NY Times pushes Fake AV malvertisement
- http://countermeasur...malvertisement/
Sep. 14, 2009 - "...the New York Times issued a warning over Twitter and also on the front page of the web site. The newspaper advised visitors that they had had reports from “some NYTimes .com readers” relating to a malicious pop-up window while browsing the site... In the warning, the influential newspaper stated their belief that the pop-ups were the result of an “unauthorised advertisement”... it looks as though the problem may have been ongoing for upwards of 24 hours. The pop-up window itself... was the all-too-familiar sight of rogue antivirus software informing the NYTimes reader that their computer is infected with random, spurious, non-existent malware and promising “Full System Cleanup” for a fee of course... The malicious software being punted in this case, is the same as we were seeing in much of the black-hat SEO around the 9/11 attacks, as reported previously on the TrendLabs malware blog*. In this particular example, the malicious site and sofware is being hosted by a German provider, Hetzner AG, which has a colourful track record when it comes to spewing dodgy content, having hosted literally hundreds of malicious URLS. Here’s a really simple tip to remember. If you *ever* see a pop-up windows that arrives uninvited, telling you your PC is infected, ignore it, it is a scam. Close the window, empty your browser cache... UPDATE: Troy Davis was fortunate enough to be able to examine the attack in real-time and provides an excellent code level analysis here**".
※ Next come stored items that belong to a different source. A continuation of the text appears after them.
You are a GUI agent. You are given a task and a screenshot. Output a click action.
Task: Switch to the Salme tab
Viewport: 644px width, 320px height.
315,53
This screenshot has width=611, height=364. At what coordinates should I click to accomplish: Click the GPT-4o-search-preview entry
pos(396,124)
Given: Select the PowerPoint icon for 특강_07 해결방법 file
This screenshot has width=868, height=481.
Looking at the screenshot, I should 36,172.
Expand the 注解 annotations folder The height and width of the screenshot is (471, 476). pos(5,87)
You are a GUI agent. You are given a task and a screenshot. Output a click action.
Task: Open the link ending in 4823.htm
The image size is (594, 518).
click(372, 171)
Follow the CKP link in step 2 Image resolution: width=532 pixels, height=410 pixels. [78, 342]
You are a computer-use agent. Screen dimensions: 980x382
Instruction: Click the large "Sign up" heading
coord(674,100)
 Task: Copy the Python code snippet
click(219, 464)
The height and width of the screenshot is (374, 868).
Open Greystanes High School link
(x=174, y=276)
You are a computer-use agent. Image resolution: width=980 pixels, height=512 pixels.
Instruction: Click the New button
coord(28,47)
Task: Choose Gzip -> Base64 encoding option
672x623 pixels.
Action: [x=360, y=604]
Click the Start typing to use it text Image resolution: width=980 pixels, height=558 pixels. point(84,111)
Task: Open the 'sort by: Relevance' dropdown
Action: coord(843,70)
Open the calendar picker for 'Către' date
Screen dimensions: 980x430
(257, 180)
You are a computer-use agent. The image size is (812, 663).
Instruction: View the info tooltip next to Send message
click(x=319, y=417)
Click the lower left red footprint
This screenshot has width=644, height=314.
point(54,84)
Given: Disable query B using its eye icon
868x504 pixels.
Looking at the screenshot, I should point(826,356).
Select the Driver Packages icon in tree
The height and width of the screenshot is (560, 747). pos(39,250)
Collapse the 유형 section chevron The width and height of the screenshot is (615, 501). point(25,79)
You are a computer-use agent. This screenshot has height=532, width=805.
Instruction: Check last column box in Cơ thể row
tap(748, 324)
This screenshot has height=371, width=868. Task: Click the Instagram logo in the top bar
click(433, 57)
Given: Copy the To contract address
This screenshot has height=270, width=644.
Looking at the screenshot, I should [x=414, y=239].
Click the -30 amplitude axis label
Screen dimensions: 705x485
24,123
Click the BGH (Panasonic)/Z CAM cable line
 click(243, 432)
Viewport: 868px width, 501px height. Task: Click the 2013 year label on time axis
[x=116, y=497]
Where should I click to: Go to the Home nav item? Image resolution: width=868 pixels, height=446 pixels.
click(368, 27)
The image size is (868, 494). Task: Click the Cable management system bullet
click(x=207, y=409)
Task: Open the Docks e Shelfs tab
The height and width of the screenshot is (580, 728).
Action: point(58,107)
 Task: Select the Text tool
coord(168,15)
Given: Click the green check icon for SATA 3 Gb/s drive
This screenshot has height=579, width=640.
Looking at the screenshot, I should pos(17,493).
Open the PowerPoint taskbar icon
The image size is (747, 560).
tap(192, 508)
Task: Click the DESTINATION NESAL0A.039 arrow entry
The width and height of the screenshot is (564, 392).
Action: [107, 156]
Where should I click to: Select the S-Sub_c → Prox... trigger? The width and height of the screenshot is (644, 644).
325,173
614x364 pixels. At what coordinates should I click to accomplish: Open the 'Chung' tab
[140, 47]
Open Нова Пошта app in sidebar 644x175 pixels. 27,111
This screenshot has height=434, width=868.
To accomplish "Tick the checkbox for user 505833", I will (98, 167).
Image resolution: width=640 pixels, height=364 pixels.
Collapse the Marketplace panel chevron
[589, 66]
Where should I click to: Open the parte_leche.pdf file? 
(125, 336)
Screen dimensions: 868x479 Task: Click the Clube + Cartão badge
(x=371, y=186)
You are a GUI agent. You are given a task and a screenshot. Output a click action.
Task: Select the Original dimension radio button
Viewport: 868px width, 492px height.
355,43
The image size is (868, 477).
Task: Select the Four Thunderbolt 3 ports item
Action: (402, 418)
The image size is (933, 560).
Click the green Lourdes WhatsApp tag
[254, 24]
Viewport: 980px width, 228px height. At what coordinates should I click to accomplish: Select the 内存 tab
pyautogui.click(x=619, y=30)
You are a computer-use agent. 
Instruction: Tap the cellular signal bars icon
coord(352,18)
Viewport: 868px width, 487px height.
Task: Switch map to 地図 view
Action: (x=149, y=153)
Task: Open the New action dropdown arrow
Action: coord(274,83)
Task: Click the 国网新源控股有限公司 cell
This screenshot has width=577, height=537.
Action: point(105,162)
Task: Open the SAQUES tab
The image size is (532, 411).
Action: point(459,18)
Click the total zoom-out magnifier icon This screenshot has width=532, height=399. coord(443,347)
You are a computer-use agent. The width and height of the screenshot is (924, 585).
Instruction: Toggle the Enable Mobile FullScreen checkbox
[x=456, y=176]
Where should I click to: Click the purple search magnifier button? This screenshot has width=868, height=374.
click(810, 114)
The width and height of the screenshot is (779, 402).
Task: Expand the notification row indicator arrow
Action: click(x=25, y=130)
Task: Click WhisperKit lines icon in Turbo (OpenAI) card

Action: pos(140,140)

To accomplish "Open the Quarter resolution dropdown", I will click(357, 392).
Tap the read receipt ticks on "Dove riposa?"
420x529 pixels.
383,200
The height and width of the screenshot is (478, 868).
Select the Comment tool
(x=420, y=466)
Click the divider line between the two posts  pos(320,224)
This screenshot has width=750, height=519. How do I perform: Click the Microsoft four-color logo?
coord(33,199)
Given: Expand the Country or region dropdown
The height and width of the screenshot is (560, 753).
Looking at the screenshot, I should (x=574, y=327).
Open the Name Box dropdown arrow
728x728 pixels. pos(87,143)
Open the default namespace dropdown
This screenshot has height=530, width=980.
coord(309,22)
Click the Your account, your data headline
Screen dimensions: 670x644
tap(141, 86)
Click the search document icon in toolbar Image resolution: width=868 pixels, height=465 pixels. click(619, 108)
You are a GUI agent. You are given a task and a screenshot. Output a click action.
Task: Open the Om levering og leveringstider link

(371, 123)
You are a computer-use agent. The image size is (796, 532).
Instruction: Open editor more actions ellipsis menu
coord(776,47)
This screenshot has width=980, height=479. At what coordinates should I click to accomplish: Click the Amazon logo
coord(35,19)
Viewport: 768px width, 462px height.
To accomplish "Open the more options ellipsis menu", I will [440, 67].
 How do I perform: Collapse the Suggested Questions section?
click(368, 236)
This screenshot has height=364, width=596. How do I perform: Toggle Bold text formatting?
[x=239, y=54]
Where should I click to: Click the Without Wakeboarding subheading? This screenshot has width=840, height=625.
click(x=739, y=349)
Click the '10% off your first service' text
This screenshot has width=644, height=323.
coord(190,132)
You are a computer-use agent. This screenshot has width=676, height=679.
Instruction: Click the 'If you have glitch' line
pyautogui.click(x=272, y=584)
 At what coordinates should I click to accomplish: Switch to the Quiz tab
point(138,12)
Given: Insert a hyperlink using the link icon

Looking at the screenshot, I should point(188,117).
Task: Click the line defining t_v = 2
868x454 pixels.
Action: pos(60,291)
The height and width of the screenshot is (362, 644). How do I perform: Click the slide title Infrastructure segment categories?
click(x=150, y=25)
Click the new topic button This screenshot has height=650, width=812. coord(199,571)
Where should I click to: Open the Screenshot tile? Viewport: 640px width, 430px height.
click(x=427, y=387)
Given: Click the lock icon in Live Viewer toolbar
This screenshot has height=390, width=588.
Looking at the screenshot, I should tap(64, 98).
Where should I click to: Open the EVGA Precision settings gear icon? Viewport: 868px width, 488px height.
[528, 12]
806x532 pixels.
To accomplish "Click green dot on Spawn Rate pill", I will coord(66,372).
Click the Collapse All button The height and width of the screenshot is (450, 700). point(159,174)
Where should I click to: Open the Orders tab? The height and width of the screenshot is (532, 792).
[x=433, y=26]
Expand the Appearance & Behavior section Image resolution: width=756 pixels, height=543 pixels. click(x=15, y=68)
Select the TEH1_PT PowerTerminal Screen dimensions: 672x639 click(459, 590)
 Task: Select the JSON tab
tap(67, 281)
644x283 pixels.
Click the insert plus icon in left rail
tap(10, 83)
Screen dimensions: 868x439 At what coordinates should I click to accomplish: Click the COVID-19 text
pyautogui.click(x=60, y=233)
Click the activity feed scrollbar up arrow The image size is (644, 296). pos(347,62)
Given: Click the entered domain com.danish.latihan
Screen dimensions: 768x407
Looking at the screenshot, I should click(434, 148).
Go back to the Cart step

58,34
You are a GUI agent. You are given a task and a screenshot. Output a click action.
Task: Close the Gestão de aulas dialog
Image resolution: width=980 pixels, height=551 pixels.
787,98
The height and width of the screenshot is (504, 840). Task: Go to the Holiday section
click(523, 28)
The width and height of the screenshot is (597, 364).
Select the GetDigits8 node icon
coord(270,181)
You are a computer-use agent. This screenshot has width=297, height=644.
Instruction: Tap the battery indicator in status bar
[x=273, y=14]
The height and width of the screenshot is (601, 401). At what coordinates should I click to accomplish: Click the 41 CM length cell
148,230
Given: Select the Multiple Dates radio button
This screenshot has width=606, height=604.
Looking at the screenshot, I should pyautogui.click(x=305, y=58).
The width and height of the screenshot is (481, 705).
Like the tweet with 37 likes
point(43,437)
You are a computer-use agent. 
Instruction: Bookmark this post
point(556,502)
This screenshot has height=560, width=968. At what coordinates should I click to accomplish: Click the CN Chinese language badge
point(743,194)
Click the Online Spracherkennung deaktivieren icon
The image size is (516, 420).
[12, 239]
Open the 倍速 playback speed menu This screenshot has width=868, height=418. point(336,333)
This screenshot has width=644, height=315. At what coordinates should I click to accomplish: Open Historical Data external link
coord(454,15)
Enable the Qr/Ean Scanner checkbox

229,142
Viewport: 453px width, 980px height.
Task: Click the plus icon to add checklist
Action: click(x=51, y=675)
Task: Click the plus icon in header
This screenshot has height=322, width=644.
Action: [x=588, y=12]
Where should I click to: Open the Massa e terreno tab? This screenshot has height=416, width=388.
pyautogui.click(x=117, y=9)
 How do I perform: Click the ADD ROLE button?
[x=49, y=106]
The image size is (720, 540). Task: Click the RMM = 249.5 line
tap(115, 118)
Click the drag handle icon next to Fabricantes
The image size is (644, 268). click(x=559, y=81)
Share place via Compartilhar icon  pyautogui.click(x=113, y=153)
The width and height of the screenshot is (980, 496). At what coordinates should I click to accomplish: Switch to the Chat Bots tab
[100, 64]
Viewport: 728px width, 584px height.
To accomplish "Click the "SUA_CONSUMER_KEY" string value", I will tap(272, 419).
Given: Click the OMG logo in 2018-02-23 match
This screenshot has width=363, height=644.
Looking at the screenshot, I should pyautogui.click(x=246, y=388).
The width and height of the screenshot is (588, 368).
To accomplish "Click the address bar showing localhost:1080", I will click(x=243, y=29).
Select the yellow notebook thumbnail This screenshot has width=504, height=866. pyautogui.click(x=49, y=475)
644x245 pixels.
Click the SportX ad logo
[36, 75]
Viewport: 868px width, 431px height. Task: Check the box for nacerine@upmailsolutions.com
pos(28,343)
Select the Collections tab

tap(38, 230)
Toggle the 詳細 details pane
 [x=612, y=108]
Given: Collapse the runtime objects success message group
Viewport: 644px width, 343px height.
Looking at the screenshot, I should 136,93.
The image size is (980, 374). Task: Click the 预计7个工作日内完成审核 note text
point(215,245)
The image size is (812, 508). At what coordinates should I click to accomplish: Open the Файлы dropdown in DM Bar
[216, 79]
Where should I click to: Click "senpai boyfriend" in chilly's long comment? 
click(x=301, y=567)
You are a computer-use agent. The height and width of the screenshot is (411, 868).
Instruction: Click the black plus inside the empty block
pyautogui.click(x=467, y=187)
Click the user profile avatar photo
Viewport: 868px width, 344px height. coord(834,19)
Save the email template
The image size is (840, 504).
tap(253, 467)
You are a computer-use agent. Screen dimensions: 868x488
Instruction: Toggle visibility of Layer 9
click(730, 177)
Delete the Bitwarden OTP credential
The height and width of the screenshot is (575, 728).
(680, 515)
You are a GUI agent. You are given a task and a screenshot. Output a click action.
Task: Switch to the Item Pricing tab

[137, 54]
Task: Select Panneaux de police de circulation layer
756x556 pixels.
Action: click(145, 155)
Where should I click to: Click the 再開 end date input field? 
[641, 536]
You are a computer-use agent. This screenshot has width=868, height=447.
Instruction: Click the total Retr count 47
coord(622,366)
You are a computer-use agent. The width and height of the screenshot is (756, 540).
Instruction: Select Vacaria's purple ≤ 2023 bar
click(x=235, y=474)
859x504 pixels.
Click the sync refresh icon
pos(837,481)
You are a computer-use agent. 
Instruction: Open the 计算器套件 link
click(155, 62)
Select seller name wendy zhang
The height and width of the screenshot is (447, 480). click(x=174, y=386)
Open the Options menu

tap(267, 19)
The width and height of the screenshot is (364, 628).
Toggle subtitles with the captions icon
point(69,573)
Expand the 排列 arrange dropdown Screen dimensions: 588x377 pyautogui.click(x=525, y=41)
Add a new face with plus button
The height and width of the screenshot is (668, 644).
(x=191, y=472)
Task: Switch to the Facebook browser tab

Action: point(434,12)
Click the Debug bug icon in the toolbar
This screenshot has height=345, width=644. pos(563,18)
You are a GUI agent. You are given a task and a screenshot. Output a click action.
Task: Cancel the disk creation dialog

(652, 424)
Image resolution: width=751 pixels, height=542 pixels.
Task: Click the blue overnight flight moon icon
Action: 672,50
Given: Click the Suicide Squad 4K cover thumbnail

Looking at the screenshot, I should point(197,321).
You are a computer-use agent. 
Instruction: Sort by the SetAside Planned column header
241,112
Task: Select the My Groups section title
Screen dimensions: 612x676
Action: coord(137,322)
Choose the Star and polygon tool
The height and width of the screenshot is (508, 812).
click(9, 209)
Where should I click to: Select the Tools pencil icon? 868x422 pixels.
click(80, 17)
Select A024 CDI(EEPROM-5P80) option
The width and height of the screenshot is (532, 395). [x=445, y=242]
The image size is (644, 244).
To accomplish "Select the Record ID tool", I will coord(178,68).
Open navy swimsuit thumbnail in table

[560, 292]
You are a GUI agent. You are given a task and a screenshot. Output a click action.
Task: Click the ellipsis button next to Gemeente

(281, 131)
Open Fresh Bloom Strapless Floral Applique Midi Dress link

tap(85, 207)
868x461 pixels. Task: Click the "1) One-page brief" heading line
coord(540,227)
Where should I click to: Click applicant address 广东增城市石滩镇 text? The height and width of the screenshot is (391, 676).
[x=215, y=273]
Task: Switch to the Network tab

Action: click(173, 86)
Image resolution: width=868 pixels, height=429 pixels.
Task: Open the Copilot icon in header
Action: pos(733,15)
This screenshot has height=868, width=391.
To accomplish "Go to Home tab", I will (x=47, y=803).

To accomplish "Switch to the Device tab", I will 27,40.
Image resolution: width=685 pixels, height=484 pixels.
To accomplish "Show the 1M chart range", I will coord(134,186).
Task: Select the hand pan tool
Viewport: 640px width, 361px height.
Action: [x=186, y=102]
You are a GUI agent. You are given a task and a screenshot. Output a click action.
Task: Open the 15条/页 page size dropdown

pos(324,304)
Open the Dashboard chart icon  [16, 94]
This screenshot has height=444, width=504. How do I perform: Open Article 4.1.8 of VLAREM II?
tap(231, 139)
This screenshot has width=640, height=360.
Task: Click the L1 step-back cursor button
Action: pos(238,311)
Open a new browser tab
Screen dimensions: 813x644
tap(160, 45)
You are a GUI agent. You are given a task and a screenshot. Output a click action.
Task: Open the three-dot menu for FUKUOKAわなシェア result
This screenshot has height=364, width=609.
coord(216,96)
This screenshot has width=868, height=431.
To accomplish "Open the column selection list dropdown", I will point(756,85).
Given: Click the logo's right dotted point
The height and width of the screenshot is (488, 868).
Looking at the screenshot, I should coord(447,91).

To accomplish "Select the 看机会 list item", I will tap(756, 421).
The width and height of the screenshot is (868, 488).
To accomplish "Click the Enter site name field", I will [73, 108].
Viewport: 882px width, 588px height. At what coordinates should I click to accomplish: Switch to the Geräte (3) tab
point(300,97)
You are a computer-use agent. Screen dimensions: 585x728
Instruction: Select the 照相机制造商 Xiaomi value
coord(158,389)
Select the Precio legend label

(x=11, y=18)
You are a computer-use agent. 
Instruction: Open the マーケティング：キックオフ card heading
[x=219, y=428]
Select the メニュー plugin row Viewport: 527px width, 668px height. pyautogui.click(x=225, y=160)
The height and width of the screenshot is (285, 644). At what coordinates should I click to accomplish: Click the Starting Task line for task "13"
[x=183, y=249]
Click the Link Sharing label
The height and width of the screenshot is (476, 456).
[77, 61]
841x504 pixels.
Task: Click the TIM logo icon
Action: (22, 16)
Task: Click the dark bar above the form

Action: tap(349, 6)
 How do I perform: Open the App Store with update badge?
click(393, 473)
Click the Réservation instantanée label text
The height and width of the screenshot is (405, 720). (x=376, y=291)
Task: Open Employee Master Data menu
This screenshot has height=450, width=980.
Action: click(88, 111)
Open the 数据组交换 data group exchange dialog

* http://blog.trendmic...r-september-11/

** http://troy.yort.com...-on-nytimes-com

[AplusWebMaster]

FYI...

Fake A/V hacks for another celebrity death...
- http://www.sophos.co...reware-hackers/
September 15, 2009 - "Patrick Swayze, the star of movies such as "Dirty Dancing" and "Ghost", has died after fighting cancer of the pancreas for two years. Although the entertainment world mourns his loss, heartless hackers are taking advantage of the hot news story by creating malicious webpages that lead to fake anti-virus (also known as scareware) alerts... This is the same tactic used by cybercriminals after the death of Natasha Richardson and when they exploited interest amongst the public in the anniversary of the 9/11 terrorist attack last week. Clearly the cybercriminals are no slackers when it comes to jumping on a trending internet topic, and are more professional than ever before in spreading their fake anti-virus scams..."

[AplusWebMaster]

FYI...

Rogue Anti-Virus SEO Poisoning...
- http://securitylabs....Blogs/3479.aspx
09.16.2008 - "SEO poisoning is fast becoming a trend in spreading rogue anti-virus software. This type of attack coupled with relevant news items that might be of interest to users from all walks of life is a lethal combination. Search terms related to the recent MTV Video Music Awards brouhaha and President Obama’s off-the-record comments about Kanye West, as well as updates on murdered Yale graduate student Annie Le, are the latest targets... Upon visiting these search results, visitors would be presented with the standard fake / rogue AV Web site. To make matters worse, (real) anti-virus have very poor detection rates..."

- http://www.virustota...9896-1253125434
File setup_build6_195.exe received on 2009.09.16 18:23:54 (UTC)
Result: 1/41 (2.44%)

- http://www.virustota...610e-1253125440
File Soft_71.exe received on 2009.09.16 18:24:00 (UTC)
Result: 3/41 (7.32%)

(Screenshots of the fake AV Web site, as led to by the search engine, available at the Websense URL above.)

- http://isc.sans.org/...ml?storyid=7144
Last Updated: 2009-09-17 07:36:18 UTC

Edited by AplusWebMaster, 17 September 2009 - 06:21 AM.